If I wanted to say that "I just met him", I would say "I just met with him." That way, there would be no doubt. I wouldn't use "I just met Mario" if I had already known him. The listener might think it was my first acquaintance.


----------



## alex_vkcr

Option b is wrong since you have just met him and that means that you had not ever met him before so he can't be an old friend, he could be a friend who is old thought ^^.


----------



## roanheads

Looks like the between difference between " acabo de conocer a Mario, es simpático"   ( meeting for the first time )    ( a)
,
and  " acabo de topar con Mario, es un viejo amigo" ( meeting up with old friend by chance)   (b)


----------



## grahamcracker

Jim2996 said:


> I take "to meet with" as a phrasal verb.  It has a different meaning than "to meet."  To meet someone is to run into them; it is a point in time.  To meet with someone is to have a meeting with which involves a duration in time.  For example, "I've just [recently] met with Mario, and [during that time we spent together] we decided [at some point toward the end of the conversation] to paint the room red."  Of course, others may have a different take on this.
> 
> I also think that "I signed up for an online dating service and just met with my first date" is a proper English sentence.  "To meet" with can refer to new people or to already-known friends, just like "to meet" can.



I agree.


----------



## pubman

alex_vkcr said:


> Option b is wrong since you have just met him and that means that you had not ever met him before so he can't be an old friend, he could be a friend who is old thought ^^.

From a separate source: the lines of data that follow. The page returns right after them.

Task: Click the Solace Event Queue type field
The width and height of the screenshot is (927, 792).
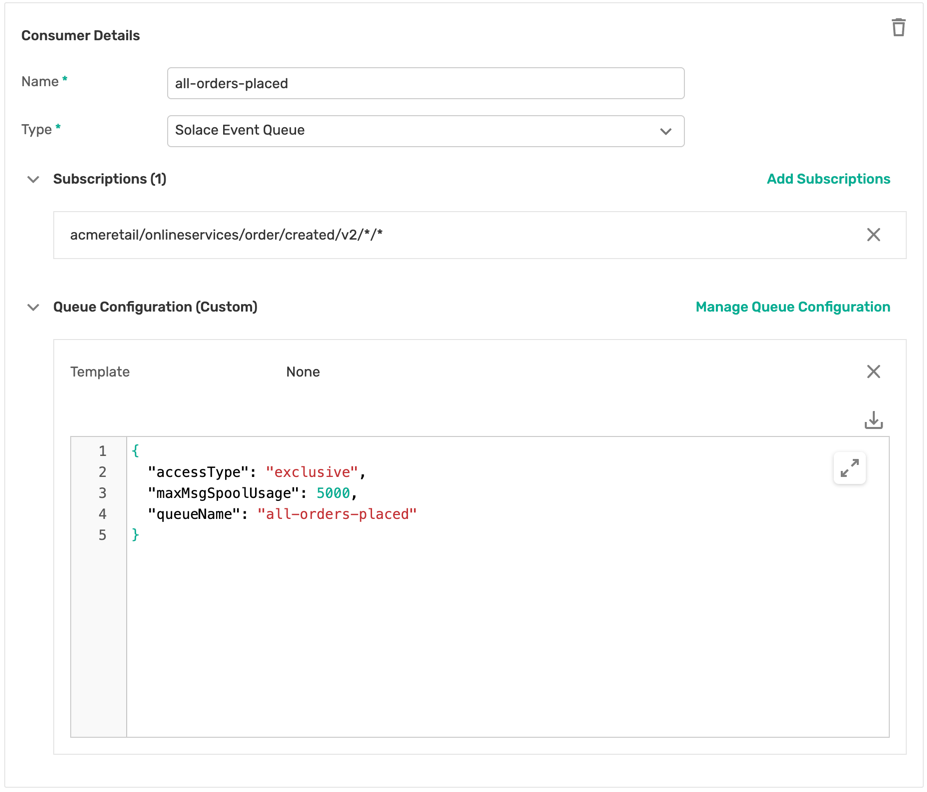Action: pyautogui.click(x=400, y=131)
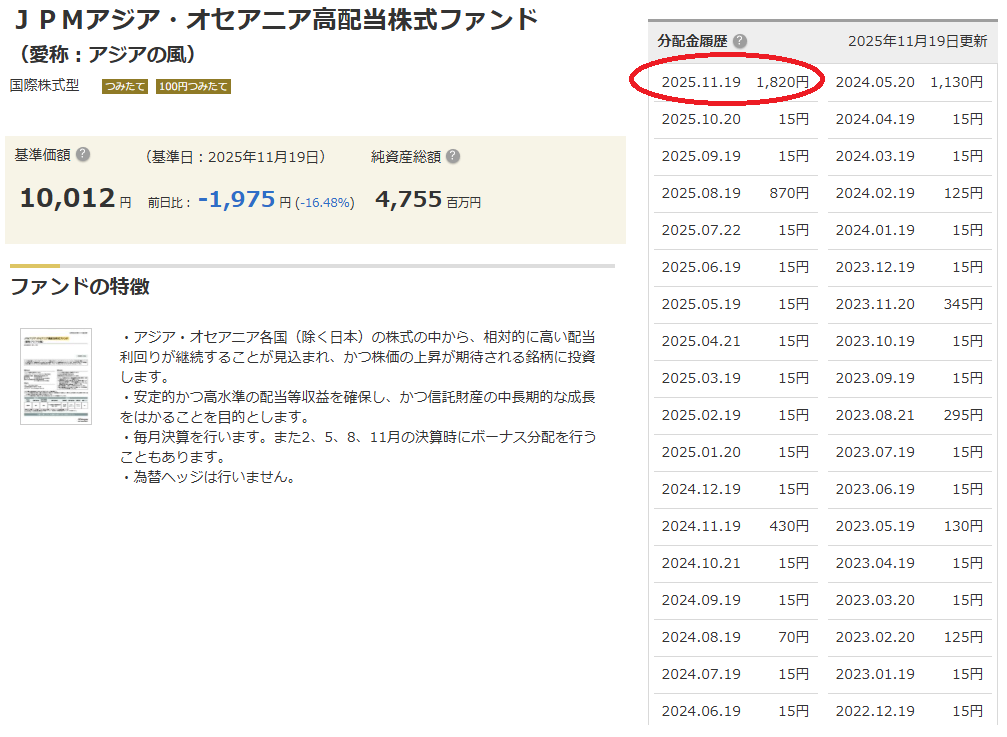The width and height of the screenshot is (1007, 737).
Task: Click the 2025年11月19日更新 update date text
Action: point(917,41)
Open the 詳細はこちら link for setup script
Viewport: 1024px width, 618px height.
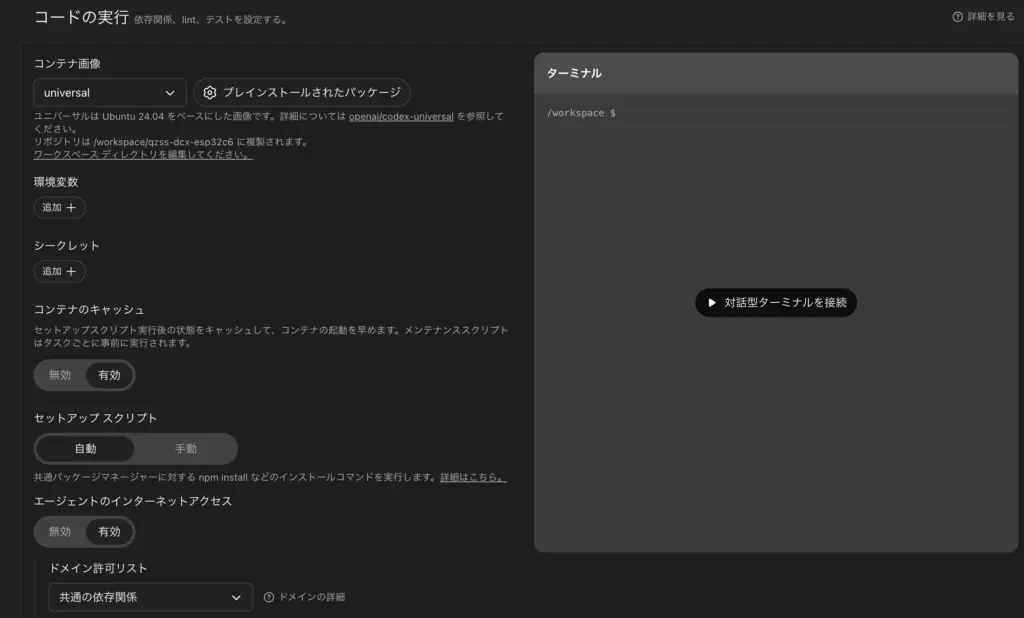[x=473, y=477]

To have just" can be interptreted in a couple of ways.


----------



## pubman

So if I said "I have just had some tea" would you automatically assume that I have never drank tea before? or would you assume that I have just finished drinking the tea?


----------



## grahamcracker

pubman said:


> So if I said "I have just had some tea" would you automatically assume that I have never drank tea before? or would you assume that I have just finished drinking the tea?

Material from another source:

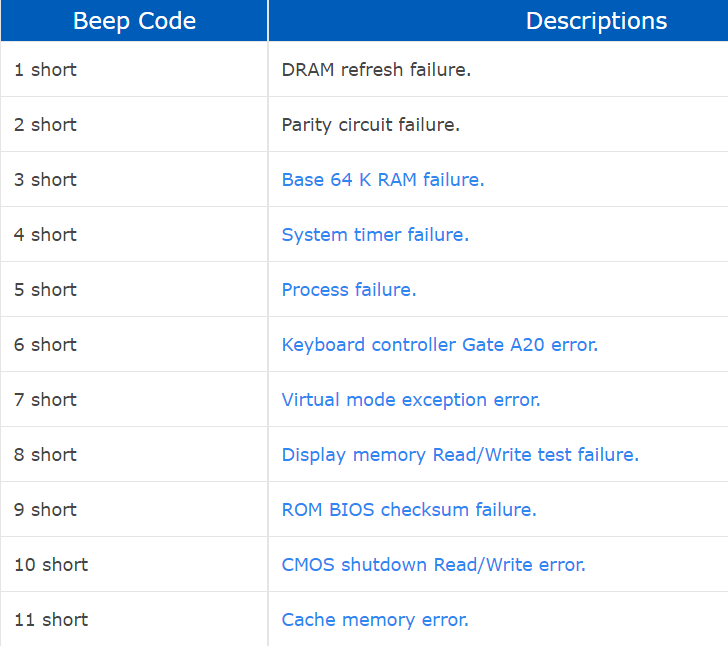Click the "Parity circuit failure" description cell

(x=370, y=125)
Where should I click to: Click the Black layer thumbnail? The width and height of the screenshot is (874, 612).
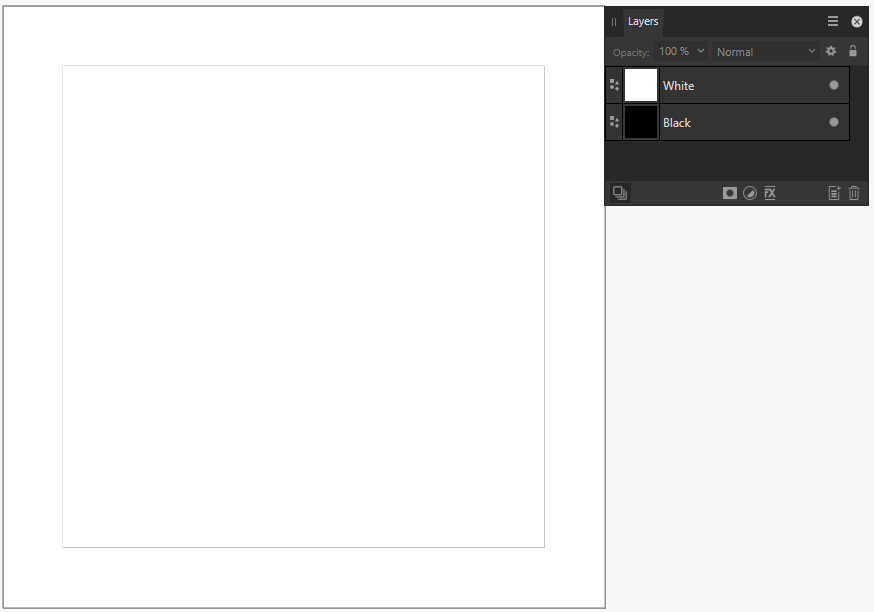641,122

No. But "met" (past tense) generally refers to a first meeting unless you provide some context suggesting otherwise. Yes, I did change my answer to say that it could be a meeting with someone previously known. But I would tend toward "A" as the most likely answer--for American speakers. Now, it could be that there are some regional variations of nuance which speakers would interpret differently.

It seems to me that British English speakers do not interpret "met" in the same sense that American speakers do. See post #14, of Intoarut.


----------



## Jim2996

Does anyone else have a problem with "best" and "most likely?"  They seem quite subjective to me.  

Most of the people that I meet in the course of my day are people that I already know.  This is a good usage of "to meet," and I can't think of a better verb to use, nor do I feel a need to add extra words like "my friend."  For me, this is also the most likely use.

I'm back to the idea that this is one of those silly exercises where the author didn't realize that both are correct and, depending on some unspecified context, either could be best, more likely, or merely more appropriate.


----------



## grahamcracker

Jim2996 said:


> Does anyone else have a problem with "best" and "most likely?  They seem quite subjective to me.
> 
> Most of the people that I meet in the course of my day are people that I already know.  This is a good usage of "to meet," and I can't think of a better verb to use, nor do I feel a need to add extra words like "my friend."  For me, this is also the most likely use.
> 
> I'm back to the idea that this is one of those silly exercises where the author didn't realize that both are correct and, depending on some unspecified context, either could be best or more likely.


Many things in language have a degree of subjectivity. If that were not true, there would not be such thing as semantic arguments. However, subjectivity does not mean there is equal weight on either side of a view. However, I accept that in this case, there is a regional nuance so that some English speakers feel that either option is equal. That is the pattern of language and the use of "met" where they live now or where they learned their English (from babyhood or whatever).


----------



## pubman

grahamcracker said:


> No. But "met" (past tense) generally refers to a first meeting unless you provide some context suggesting otherwise. Yes, I did change my answer to say that it could be a meeting with someone previously known. But I would tend toward "A" as the most likely answer--for American speakers. Now, it could be that there are some regional variations of nuance which speakers would interpret differently.
> 
> It seems to me that British English speakers do not interpret "met" in the same sense that American speakers do. See post #14, of Intoarut.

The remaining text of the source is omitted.